PostPosted: 02 Mar 2008, 13:37 

Joined: 27 Dec 2005, 18:40
Posts: 3643
Location: Chicago Il.
dagosd2000 wrote:
Expug wrote:
dagosd2000 wrote:
Rick Farris wrote:
Dagos . . .

I remember Kid Rayo from the Main St. Gym during the 60's. This guy fought everybody, anywhere.

Last time I saw Kid Rayo was in the late 90's, when he was working as a coach/staff member of the LAYAC, which was the Johnny Flores Gym on the top floor of the old Lincoln Heights City Jail.

I spoke with Rayo, and he remembered me from the gym. He told me some very interesting things about Babe McCoy,and what happened to him when he didn't follow instructions. It was a matter of being black balled world wide, even in his home country of Nicaragua.

"Babe McCoy warned me that he had long arms, and I wouldn't be able to fight anywhere, under any name. He was right".

Interesting conversation we had. This was a couple years after Johnnie Flores had died, after an accident in the elevator shaft of the jail house.

By the way, Dagos, I am totally into your great stories. Lots of great info, and entertaining.


-Rick Farris


Rick and Frank,Thanks for giving me some info on Kid Rayo. Honest to God when he stepped into the ring that night against Castro,I thought they made this guy up. Later I looked up his career. Talk about a journeyman. Taking a fight on short notice. I bet ExPug could imagine him in Fat City. To tell you the truth,it's guys like Rayo that draw me to the sport. Somewhere,sometime,I don't know for sure,fighters like Rayo should get their just rewards.


Great story on Kid Rayo.
I agree with you Dagos.
Its guys like this that I find very interesting also.
It takes a certain type of fighter to say to himself "I.ll fight anyone anywhere , anytime.'
Its as if there is no fear of failure.
Hard to think this way in a very ego driven sport where winning is everything to most.

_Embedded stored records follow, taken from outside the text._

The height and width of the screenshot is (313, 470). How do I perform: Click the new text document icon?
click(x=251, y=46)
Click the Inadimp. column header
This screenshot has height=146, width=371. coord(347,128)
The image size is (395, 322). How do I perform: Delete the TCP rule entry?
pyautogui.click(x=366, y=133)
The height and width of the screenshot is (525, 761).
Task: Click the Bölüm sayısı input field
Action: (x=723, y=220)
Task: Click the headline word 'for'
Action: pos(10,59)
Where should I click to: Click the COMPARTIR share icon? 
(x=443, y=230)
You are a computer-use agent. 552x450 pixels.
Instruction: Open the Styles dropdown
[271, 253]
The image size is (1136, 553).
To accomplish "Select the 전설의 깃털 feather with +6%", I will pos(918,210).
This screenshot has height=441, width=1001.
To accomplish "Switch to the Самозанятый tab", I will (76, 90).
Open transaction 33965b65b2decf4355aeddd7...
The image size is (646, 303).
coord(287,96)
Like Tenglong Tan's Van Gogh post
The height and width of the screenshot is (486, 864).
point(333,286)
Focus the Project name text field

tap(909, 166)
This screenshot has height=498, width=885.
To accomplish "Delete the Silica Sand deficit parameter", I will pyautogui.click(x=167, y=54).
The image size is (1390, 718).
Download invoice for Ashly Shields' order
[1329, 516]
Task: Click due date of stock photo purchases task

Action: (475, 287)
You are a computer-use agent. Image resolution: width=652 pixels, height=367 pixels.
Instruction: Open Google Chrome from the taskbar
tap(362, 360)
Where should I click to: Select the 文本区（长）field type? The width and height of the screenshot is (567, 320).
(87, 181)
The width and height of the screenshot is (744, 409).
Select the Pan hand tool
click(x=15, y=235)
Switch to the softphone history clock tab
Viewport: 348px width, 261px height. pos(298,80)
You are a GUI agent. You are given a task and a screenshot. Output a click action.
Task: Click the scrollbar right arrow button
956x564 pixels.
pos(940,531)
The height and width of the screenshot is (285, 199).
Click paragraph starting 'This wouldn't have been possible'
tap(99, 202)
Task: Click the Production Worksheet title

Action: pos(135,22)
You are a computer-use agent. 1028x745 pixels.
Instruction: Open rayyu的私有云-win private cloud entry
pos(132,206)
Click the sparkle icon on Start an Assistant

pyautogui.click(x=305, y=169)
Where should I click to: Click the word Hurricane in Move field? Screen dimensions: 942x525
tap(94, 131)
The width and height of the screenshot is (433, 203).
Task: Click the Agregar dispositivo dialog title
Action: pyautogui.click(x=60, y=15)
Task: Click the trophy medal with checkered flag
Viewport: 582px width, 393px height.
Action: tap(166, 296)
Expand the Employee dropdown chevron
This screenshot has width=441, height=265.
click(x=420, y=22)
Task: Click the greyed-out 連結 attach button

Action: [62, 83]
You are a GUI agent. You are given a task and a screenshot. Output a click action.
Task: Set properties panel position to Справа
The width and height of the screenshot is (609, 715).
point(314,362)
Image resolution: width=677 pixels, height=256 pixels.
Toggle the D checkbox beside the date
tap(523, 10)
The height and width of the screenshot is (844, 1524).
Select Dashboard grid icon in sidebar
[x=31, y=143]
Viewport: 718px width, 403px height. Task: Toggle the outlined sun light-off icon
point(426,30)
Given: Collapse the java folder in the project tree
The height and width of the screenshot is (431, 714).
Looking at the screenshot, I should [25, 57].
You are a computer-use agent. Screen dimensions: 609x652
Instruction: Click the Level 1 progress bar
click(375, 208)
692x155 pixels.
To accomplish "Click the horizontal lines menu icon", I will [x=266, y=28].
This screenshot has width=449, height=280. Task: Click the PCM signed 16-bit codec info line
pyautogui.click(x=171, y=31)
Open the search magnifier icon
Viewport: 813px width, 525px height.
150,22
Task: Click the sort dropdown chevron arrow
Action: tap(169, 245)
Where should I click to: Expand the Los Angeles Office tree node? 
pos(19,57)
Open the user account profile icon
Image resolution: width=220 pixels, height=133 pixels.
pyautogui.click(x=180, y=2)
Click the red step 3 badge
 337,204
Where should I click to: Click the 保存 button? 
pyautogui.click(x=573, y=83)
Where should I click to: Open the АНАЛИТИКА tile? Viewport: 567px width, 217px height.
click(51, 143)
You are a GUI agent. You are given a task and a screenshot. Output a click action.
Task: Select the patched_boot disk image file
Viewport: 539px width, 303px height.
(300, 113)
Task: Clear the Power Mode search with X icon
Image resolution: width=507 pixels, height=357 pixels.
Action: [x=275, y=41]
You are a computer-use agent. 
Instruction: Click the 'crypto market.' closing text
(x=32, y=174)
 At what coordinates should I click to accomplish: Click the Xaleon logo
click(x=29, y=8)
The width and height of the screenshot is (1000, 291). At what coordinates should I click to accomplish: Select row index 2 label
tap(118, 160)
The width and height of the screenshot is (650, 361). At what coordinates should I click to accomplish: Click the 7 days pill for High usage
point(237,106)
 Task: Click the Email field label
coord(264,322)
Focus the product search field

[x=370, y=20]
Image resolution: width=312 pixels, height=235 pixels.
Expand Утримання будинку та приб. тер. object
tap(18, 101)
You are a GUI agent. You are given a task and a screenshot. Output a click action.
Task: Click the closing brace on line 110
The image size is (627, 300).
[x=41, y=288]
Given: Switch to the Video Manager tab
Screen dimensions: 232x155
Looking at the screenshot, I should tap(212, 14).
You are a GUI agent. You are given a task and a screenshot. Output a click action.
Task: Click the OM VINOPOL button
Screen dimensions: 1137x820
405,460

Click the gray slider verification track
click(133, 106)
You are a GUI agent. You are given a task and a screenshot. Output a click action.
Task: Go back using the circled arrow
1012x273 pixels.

Hey Pugster,I've come to the conclusion this that Hemingway writer had it right. There's more valor in how much you can take. So who wins between Vasquez and Marquez? The referee raises Vasquez's hand,but that was only a technicality. Two fighters letting it hang out,and when it's over,they both win. I know one of them is sore with the decision,but they both win. Ali,Sugar Ray.They looked unbeatable at one time. When they lost that step,well,that's when the fans embraced them even more. Robinson getting smashed on the ropes by Fullmer. Ali almost dying in the ring against Holmes.

It was no secret. Carmen Basilio didn't care for Sugar Ray Robinson. But when he described his first fight with Robinson he said,"You can say what you want about the guy, this guy had guts. They say I hit him with more than 30 straight punches in the tenth round,and he's still standing there. And then in the 11th round he comes out and kicks my ass."

Basilio couldn't have hated him that much.


Yes , I think much of it is about earning the other mans respect.
I cant articulate as well as you do my friend.
But I think there is such a thing as a fighters fighter.
Guys who are so admired by other fighters that even though they dont wanna come right out and heap praise, deep down they really respect the other guy cuz hes earned it.
We have been talking in this thread about many of those type of guys I think.